My seven-year-old son wants STEAM toys for Christmas this year.
What are STEAM toys? STEAM stands for science, technology, engineering, art, and math. STEAM toys incorporate those topics and teach kids important skills they will use later in life. After attending a STEAMfest and maker fair, my son really wants a drone for Christmas. There is no way on Earth that I am getting a seven-year-old boy a drone, so here are some other ideas of fun STEAM toys for the holidays.
Both of my children adore Magna-Tiles. They are plastic building pieces that stick together magnetically. My children discovered Magna-Tiles in preschool and continue to play with them to this day. The pieces are large enough for toddlers to handle easily and older children can also create more intricate creations. My children enjoy erecting buildings and adding in people or animal figurines.

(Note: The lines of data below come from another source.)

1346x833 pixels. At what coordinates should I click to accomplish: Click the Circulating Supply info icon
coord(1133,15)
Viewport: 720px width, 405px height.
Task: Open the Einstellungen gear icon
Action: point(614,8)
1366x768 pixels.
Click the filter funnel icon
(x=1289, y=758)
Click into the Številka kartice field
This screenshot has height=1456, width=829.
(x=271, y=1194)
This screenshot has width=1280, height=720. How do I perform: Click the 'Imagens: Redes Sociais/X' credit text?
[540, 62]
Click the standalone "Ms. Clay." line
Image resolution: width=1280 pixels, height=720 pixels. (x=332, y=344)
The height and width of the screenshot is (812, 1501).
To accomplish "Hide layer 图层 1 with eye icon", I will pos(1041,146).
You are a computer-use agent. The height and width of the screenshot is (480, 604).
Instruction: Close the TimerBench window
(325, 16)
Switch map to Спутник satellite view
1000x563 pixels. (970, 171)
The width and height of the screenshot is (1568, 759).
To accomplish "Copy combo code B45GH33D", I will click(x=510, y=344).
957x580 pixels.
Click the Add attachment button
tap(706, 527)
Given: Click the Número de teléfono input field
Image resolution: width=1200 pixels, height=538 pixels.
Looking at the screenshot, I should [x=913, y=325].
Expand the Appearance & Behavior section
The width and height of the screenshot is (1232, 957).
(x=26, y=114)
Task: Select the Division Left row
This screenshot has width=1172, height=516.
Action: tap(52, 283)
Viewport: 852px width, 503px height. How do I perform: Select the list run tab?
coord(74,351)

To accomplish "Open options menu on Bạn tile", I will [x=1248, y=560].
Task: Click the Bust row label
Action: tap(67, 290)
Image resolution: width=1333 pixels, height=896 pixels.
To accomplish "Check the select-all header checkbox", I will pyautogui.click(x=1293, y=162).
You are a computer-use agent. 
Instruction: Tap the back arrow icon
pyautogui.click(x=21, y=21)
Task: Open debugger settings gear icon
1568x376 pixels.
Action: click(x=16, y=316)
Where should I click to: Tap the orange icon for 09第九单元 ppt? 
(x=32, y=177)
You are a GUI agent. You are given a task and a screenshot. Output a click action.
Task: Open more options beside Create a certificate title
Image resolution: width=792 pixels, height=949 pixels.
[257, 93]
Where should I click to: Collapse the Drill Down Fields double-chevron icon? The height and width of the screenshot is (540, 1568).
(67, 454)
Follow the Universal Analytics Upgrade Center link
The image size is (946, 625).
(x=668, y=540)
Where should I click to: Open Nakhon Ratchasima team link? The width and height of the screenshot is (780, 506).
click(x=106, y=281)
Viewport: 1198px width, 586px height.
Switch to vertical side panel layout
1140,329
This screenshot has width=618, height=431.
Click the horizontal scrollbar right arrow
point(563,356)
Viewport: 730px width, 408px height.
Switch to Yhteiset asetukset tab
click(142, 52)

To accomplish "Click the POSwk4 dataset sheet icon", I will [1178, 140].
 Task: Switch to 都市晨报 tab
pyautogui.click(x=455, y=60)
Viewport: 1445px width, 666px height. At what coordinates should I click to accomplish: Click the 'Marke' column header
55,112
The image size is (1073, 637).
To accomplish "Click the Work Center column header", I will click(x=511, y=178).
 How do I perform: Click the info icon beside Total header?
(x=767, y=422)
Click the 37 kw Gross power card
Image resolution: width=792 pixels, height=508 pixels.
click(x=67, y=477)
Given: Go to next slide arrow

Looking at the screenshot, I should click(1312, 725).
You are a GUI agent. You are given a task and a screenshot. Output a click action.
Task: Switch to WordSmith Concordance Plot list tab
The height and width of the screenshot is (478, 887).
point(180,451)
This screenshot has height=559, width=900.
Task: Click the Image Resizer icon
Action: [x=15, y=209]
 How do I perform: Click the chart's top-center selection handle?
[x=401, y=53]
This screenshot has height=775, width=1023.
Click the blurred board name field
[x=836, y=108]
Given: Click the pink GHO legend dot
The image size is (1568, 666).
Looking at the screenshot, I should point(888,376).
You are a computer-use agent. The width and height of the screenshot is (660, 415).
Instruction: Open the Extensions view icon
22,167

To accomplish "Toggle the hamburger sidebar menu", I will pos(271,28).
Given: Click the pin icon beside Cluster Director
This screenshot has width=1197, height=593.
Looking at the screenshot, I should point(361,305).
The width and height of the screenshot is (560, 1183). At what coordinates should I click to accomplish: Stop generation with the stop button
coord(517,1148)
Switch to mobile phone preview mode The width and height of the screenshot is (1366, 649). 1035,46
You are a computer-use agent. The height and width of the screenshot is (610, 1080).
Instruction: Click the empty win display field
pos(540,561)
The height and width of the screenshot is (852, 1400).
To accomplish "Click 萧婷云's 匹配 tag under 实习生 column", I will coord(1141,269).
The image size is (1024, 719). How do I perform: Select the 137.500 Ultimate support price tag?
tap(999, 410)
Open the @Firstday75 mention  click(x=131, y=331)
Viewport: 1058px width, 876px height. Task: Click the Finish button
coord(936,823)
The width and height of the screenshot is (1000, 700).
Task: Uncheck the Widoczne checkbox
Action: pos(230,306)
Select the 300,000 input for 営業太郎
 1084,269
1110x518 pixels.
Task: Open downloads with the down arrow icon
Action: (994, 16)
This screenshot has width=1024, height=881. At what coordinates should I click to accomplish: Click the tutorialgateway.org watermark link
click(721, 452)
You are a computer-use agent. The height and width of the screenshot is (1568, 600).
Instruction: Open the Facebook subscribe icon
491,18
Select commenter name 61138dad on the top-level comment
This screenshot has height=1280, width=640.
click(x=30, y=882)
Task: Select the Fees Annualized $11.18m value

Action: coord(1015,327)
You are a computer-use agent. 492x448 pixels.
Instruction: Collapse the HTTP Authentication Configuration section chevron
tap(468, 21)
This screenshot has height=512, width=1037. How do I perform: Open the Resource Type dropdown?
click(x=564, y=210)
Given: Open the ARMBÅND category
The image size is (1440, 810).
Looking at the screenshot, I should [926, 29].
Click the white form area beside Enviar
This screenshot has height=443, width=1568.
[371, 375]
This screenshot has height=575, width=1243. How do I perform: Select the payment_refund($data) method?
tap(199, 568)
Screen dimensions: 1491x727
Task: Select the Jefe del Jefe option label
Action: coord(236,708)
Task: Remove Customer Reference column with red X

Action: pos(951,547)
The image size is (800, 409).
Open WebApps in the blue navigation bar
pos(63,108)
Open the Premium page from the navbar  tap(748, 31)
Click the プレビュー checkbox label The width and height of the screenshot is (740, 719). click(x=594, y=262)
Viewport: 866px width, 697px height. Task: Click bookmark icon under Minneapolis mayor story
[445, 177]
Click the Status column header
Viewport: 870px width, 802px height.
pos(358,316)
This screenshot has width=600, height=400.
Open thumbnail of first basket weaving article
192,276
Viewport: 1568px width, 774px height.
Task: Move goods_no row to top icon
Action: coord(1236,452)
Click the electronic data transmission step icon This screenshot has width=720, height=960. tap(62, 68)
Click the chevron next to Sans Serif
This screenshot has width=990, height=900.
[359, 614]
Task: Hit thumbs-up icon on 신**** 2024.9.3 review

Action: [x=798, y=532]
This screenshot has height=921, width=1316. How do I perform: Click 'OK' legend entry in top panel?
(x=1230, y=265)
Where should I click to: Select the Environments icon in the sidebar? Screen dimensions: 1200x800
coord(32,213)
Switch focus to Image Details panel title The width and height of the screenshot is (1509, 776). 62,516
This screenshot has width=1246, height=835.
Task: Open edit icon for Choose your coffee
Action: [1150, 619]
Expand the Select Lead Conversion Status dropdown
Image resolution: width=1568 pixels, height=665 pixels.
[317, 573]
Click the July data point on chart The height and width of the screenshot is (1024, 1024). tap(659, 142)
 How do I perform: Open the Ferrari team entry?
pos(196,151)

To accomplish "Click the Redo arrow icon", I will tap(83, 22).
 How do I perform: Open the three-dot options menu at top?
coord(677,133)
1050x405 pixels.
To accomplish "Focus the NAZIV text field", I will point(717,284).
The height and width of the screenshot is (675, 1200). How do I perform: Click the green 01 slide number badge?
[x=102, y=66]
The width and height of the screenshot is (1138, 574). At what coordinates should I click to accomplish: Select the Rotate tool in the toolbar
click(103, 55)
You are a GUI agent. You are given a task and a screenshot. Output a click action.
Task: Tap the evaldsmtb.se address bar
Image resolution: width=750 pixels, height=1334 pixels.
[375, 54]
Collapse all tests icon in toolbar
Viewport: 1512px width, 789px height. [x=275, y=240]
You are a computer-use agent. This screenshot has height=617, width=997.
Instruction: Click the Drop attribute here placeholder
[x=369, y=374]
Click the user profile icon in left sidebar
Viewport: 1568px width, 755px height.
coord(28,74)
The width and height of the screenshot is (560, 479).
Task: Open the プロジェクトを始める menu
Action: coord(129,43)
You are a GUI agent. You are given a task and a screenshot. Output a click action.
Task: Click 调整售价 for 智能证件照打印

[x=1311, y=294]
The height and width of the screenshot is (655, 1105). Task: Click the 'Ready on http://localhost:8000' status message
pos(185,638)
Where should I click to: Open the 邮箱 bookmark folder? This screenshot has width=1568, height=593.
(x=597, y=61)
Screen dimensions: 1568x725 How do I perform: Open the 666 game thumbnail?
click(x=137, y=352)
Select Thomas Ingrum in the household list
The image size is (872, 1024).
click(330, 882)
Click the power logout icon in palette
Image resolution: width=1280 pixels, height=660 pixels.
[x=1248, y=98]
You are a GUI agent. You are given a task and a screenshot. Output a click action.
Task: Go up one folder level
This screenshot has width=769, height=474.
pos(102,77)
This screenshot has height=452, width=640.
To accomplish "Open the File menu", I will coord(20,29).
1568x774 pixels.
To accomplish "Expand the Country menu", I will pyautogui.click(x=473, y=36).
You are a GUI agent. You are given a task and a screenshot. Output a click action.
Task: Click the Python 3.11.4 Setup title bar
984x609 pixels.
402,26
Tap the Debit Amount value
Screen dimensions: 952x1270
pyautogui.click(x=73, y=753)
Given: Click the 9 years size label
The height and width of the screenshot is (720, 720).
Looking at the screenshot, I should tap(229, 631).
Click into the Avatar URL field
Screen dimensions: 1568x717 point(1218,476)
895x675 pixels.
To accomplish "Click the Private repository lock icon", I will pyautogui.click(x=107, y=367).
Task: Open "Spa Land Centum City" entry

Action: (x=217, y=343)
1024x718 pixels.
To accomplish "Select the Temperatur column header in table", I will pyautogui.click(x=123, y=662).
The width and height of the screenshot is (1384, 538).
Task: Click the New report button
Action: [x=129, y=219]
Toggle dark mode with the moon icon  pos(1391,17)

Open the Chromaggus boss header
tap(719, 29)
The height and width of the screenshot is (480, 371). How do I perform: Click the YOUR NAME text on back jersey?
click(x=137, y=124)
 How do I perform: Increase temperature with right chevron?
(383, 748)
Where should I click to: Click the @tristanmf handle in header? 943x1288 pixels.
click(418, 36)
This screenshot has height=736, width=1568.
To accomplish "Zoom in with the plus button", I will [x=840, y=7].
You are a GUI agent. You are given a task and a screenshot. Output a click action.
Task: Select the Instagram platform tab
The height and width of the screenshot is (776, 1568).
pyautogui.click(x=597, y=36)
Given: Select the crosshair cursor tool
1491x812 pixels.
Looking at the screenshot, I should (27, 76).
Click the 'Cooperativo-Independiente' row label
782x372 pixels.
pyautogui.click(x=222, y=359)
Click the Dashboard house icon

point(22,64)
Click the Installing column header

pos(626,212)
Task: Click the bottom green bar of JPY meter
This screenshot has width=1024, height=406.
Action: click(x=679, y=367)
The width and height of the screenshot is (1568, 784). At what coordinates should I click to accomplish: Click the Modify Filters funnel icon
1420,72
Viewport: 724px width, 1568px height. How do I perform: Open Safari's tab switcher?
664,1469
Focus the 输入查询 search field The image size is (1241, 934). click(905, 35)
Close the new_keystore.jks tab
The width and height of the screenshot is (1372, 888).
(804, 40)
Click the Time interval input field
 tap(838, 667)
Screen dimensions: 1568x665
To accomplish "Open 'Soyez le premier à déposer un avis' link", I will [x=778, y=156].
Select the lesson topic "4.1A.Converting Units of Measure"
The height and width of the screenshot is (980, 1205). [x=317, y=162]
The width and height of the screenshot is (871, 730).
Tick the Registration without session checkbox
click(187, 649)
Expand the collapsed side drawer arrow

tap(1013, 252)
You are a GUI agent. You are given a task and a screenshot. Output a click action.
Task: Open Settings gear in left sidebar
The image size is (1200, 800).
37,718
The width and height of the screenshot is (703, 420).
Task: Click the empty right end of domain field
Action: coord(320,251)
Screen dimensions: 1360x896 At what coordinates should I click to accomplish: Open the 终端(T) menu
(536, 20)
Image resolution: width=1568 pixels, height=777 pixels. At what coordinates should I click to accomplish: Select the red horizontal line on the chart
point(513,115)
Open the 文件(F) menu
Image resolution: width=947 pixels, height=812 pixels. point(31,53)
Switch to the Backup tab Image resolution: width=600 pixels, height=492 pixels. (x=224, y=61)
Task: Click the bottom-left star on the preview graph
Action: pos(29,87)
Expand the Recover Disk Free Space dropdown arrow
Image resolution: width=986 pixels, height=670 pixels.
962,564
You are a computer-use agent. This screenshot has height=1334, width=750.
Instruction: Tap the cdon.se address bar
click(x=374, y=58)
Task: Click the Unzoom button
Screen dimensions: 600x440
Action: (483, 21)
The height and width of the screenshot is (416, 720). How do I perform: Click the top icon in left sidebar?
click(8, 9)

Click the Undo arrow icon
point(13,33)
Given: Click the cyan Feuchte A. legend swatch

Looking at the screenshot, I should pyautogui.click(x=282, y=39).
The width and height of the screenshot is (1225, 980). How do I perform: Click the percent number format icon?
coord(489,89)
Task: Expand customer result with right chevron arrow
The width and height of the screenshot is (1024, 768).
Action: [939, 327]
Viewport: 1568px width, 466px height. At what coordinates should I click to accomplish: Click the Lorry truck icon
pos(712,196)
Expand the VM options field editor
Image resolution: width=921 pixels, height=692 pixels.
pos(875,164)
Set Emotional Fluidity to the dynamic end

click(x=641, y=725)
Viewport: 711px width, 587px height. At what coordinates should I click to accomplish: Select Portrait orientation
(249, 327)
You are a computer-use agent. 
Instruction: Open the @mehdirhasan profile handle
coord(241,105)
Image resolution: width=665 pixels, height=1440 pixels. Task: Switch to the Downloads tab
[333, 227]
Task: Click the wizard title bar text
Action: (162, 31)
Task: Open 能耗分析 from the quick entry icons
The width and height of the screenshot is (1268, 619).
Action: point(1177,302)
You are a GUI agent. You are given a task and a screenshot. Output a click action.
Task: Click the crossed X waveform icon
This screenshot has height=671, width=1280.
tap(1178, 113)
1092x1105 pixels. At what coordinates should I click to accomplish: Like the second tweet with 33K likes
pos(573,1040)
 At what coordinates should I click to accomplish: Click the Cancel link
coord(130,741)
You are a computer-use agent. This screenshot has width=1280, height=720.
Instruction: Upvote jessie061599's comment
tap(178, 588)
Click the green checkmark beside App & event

Makey Makey is a STEAM toy that lets you turn everyday objects into touchpads. The controller hooks into your computer and then you use alligator clips to create a circuit. This is a fun way to play with your computer without any programming knowledge. One of the many projects is to create a keyboard that uses bananas as keys. Older kids can also create their own game controllers.
My children open all their Christmas presents in the morning and then put everything together over the next few days. Then they are done. It always frustrates me that the gift fun is over so quickly. That’s why KiwiCo crates are so great. They send your children crates with different projects each month. They have different levels of crates for all different age groups. For example, the fun with flight crate gives materials and instructions to create kites and rubber band powered rockets.
Snap Circuits teach kids about electronics. Kids can build their own circuits out of plastic pieces that snap together on a board. Snap Circuits come with a manual full of different projects to create. My children particularly enjoy projects that make noise, such as alarms. There are plenty of other projects, such as light bulbs, fans, and doorbells. Children can also experiment with their own designs. There are also Snap Circuits Jr. that are easier for beginners.
A duo from Montpelier developed the PinBox 3000. It is a kit that allows you to build and customize your own cardboard pinball machine. Rubber bands connect the moving parts and marbles are used as balls. My kids had to be pried away from the PinBox 3000 display at the STEAMfest. They had never played pinball before, but they loved the game. Designing it yourself adds that extra touch. Just watch out for flying marbles if my kids are around!
My son discovered the world of HEXBUG from a teenager that watched him during a PTO meeting at school. HEXBUG makes a huge variety of robot toys for kids. They even make cat toys! Children can build their own robots or buy a premade remote-controlled robot. My son loves the television show BattleBots and HEXBUG even makes a line of toy BattleBots. Therefore, Santa will be very popular this year if he brings robots.
Ozobots are adorably small robots. Kids learn coding by drawing with markers to direct their Ozobots. Kids can design mazes for the mini robots to follow. Also, kids can use color codes to command their Ozobots to do different things, such as spin or speed up. Older children can write their own programs for their Ozobots on their computer. This is a fun way to teach children coding basics.
Osmo is a game system for children ages 5 to 12. The system is a base that hooks on your iPad or iPhone. Then your child can play interactive games. For example, the Monster Game brings your child’s drawings to life. There are also a couple of different interactive coding games available. Osmo is a great way for your children to get more out of their iPads.